Rabbi Harold Kushner, may he rest in peace, once spoke of a study which had two subjects, in separate rooms, each put their leg in a vat of cold water. The question was: how long could each subject stand it? In one room, the subject was by himself. In the other room, the subject had a friend to keep him company. The person with the leg in cold water by himself had nobody to complain to, and nobody to validate how miserable it was to have a leg in freezing water. The person who had a companion was able to complain, and to hear the words of validation of his friend that what you are going through is truly an ordeal. The experiment concluded that the person who had a friend in the room was able to withstand the pain for significantly longer than the person who had no friend in the room. Rabbi Kushner pointed out that when we go through adversity with somebody, that gives us more strength and endurance.

In other words, there is something cathartic about complaining about our pain, and it is comforting to be with a friend who hears us, who cares about us, and who is with us in our pain. When we feel like complaining about what we are going through on a given day, that is more than okay. That is what friends are for.

And yet, there is another layer.

The words we say affect the feelings we feel which affect the deeds we do.
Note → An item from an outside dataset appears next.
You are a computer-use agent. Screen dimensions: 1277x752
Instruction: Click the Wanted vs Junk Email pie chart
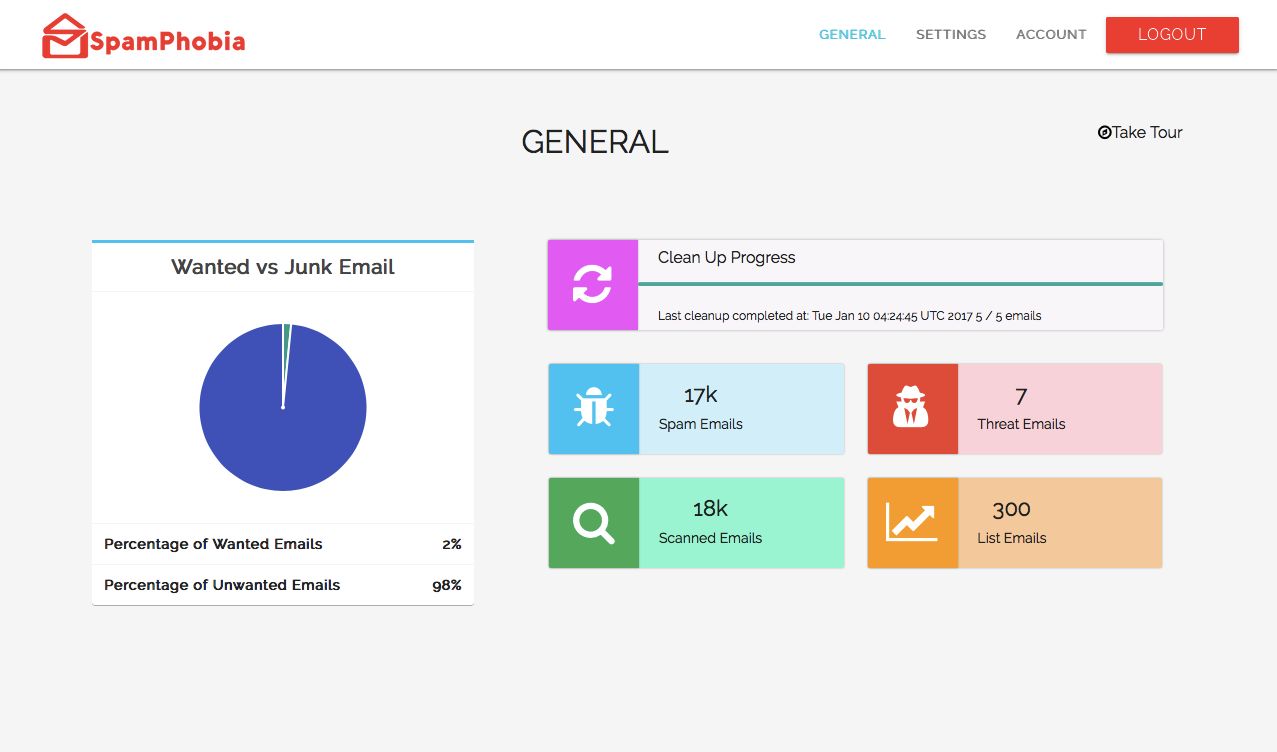coord(283,407)
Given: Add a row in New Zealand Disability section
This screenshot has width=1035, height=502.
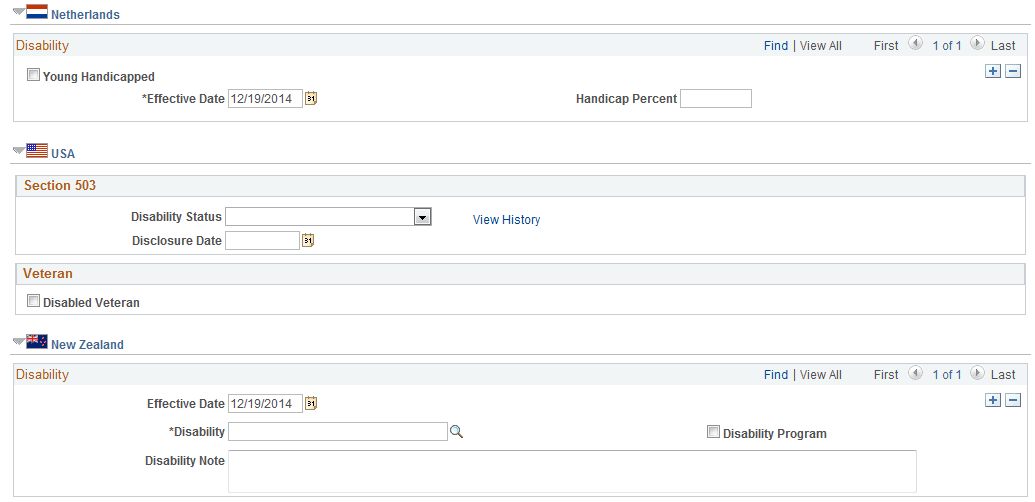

When we say words to the effect that the sky is falling, it will make us feel like the sky is falling, and it will make us act like the sky is falling. Conversely, when we say words to the effect that I’ve got this, everything is going to be just fine, it will make us feel like I’ve got this, everything is going to be just fine, and it will make us act like we’ve got this, everything is going to be just fine. Our words so often become self-fulfilling prophecies—for oy and for joy.

Here is the crucial question: Does complaining about your own lot serve you? Does it serve you in the sense of giving you more strength, more hope, more resilience, more ability to get past this travail? If it serves you because you are like the person in the ice water experiment, and there is a pastoral benefit to sharing your pain, go for it. But beware that words of woe can create feelings of woe which can create a reality of woe; and words of resolve can create feelings of resolve which can create a reality of resolve.

There is a time and place for complaining about our broken heart. And there is a time and place to buck up buttercup. May we choose the path that will best serve us today. Shabbat shalom.